(Stored data)
"""

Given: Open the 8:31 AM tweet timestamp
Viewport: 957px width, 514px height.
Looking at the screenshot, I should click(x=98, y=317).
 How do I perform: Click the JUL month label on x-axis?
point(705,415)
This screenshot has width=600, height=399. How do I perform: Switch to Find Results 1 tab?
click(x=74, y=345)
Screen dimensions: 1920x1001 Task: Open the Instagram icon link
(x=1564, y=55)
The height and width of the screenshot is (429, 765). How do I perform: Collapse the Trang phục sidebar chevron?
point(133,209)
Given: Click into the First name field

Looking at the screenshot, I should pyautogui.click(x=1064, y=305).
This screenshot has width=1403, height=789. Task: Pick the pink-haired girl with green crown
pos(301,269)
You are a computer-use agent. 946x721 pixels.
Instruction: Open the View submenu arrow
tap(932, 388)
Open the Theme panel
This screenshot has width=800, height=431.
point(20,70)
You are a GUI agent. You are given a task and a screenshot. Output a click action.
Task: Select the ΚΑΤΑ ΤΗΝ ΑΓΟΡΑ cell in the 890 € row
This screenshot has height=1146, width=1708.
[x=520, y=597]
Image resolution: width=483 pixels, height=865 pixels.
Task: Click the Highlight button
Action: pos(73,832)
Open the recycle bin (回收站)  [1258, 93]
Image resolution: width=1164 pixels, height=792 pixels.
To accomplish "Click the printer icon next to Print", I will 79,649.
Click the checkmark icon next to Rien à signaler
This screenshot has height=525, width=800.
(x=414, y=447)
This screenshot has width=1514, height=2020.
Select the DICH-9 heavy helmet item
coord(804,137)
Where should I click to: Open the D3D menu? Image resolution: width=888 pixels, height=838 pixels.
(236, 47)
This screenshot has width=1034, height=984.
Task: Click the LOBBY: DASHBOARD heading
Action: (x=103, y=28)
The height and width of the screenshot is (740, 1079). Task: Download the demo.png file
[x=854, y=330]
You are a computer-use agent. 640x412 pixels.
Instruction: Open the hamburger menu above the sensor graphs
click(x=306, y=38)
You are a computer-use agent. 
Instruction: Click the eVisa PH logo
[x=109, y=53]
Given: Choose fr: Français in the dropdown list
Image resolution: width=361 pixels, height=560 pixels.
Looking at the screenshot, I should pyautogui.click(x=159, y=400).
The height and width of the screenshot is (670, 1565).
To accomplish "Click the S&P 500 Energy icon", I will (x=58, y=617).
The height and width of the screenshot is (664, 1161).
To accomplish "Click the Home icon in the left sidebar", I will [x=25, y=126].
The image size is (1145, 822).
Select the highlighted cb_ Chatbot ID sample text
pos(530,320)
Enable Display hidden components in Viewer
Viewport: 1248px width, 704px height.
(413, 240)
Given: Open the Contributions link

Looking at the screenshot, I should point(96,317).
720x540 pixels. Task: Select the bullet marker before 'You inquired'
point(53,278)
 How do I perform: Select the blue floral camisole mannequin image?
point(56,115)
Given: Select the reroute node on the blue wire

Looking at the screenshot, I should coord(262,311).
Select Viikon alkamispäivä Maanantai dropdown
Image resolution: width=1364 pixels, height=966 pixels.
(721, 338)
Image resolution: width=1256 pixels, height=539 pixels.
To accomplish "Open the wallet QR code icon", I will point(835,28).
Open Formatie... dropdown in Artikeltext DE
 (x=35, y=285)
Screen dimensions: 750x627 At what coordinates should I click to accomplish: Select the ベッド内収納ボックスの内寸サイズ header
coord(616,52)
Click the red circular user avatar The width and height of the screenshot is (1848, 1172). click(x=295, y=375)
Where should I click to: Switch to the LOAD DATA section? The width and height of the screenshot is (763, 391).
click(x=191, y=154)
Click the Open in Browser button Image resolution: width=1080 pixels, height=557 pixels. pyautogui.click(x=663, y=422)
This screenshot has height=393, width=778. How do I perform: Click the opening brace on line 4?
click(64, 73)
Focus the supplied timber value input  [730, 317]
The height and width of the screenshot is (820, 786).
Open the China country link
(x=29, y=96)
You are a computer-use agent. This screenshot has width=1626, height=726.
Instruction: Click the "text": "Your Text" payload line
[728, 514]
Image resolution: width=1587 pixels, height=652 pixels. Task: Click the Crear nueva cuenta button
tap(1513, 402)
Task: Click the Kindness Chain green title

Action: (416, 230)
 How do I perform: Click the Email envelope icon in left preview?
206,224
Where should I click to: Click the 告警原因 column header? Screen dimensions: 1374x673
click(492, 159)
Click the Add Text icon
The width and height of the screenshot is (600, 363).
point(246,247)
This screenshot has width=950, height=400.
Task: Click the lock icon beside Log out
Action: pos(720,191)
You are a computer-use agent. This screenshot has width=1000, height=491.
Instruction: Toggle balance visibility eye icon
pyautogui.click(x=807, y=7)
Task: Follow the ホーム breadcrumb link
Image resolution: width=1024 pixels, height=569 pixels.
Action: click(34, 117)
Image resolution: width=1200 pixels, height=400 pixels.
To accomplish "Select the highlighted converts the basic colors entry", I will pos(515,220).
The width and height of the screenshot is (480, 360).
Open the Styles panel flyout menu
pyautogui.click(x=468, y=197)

"""

● To do
Write out all of the records word for word.

● The answer
Given: Open the 8:31 AM tweet timestamp
Viewport: 957px width, 514px height.
Looking at the screenshot, I should click(x=98, y=317).
 How do I perform: Click the JUL month label on x-axis?
point(705,415)
This screenshot has width=600, height=399. How do I perform: Switch to Find Results 1 tab?
click(x=74, y=345)
Screen dimensions: 1920x1001 Task: Open the Instagram icon link
(x=1564, y=55)
The height and width of the screenshot is (429, 765). How do I perform: Collapse the Trang phục sidebar chevron?
point(133,209)
Given: Click into the First name field

Looking at the screenshot, I should pyautogui.click(x=1064, y=305).
This screenshot has width=1403, height=789. Task: Pick the pink-haired girl with green crown
pos(301,269)
You are a computer-use agent. 946x721 pixels.
Instruction: Open the View submenu arrow
tap(932, 388)
Open the Theme panel
This screenshot has width=800, height=431.
point(20,70)
You are a GUI agent. You are given a task and a screenshot. Output a click action.
Task: Select the ΚΑΤΑ ΤΗΝ ΑΓΟΡΑ cell in the 890 € row
This screenshot has height=1146, width=1708.
[x=520, y=597]
Image resolution: width=483 pixels, height=865 pixels.
Task: Click the Highlight button
Action: pos(73,832)
Open the recycle bin (回收站)  [1258, 93]
Image resolution: width=1164 pixels, height=792 pixels.
To accomplish "Click the printer icon next to Print", I will 79,649.
Click the checkmark icon next to Rien à signaler
This screenshot has height=525, width=800.
(x=414, y=447)
This screenshot has width=1514, height=2020.
Select the DICH-9 heavy helmet item
coord(804,137)
Where should I click to: Open the D3D menu? Image resolution: width=888 pixels, height=838 pixels.
(236, 47)
This screenshot has width=1034, height=984.
Task: Click the LOBBY: DASHBOARD heading
Action: (x=103, y=28)
The height and width of the screenshot is (740, 1079). Task: Download the demo.png file
[x=854, y=330]
You are a computer-use agent. 640x412 pixels.
Instruction: Open the hamburger menu above the sensor graphs
click(x=306, y=38)
You are a computer-use agent. 
Instruction: Click the eVisa PH logo
[x=109, y=53]
Given: Choose fr: Français in the dropdown list
Image resolution: width=361 pixels, height=560 pixels.
Looking at the screenshot, I should pyautogui.click(x=159, y=400).
The height and width of the screenshot is (670, 1565).
To accomplish "Click the S&P 500 Energy icon", I will (x=58, y=617).
The height and width of the screenshot is (664, 1161).
To accomplish "Click the Home icon in the left sidebar", I will [x=25, y=126].
The image size is (1145, 822).
Select the highlighted cb_ Chatbot ID sample text
pos(530,320)
Enable Display hidden components in Viewer
Viewport: 1248px width, 704px height.
(413, 240)
Given: Open the Contributions link

Looking at the screenshot, I should point(96,317).
720x540 pixels. Task: Select the bullet marker before 'You inquired'
point(53,278)
 How do I perform: Select the blue floral camisole mannequin image?
point(56,115)
Given: Select the reroute node on the blue wire

Looking at the screenshot, I should coord(262,311).
Select Viikon alkamispäivä Maanantai dropdown
Image resolution: width=1364 pixels, height=966 pixels.
(721, 338)
Image resolution: width=1256 pixels, height=539 pixels.
To accomplish "Open the wallet QR code icon", I will point(835,28).
Open Formatie... dropdown in Artikeltext DE
 (x=35, y=285)
Screen dimensions: 750x627 At what coordinates should I click to accomplish: Select the ベッド内収納ボックスの内寸サイズ header
coord(616,52)
Click the red circular user avatar The width and height of the screenshot is (1848, 1172). click(x=295, y=375)
Where should I click to: Switch to the LOAD DATA section? The width and height of the screenshot is (763, 391).
click(x=191, y=154)
Click the Open in Browser button Image resolution: width=1080 pixels, height=557 pixels. pyautogui.click(x=663, y=422)
This screenshot has height=393, width=778. How do I perform: Click the opening brace on line 4?
click(64, 73)
Focus the supplied timber value input  [730, 317]
The height and width of the screenshot is (820, 786).
Open the China country link
(x=29, y=96)
You are a computer-use agent. This screenshot has width=1626, height=726.
Instruction: Click the "text": "Your Text" payload line
[728, 514]
Image resolution: width=1587 pixels, height=652 pixels. Task: Click the Crear nueva cuenta button
tap(1513, 402)
Task: Click the Kindness Chain green title

Action: (416, 230)
 How do I perform: Click the Email envelope icon in left preview?
206,224
Where should I click to: Click the 告警原因 column header? Screen dimensions: 1374x673
click(492, 159)
Click the Add Text icon
The width and height of the screenshot is (600, 363).
point(246,247)
This screenshot has width=950, height=400.
Task: Click the lock icon beside Log out
Action: pos(720,191)
You are a computer-use agent. This screenshot has width=1000, height=491.
Instruction: Toggle balance visibility eye icon
pyautogui.click(x=807, y=7)
Task: Follow the ホーム breadcrumb link
Image resolution: width=1024 pixels, height=569 pixels.
Action: click(34, 117)
Image resolution: width=1200 pixels, height=400 pixels.
To accomplish "Select the highlighted converts the basic colors entry", I will pos(515,220).
The width and height of the screenshot is (480, 360).
Open the Styles panel flyout menu
pyautogui.click(x=468, y=197)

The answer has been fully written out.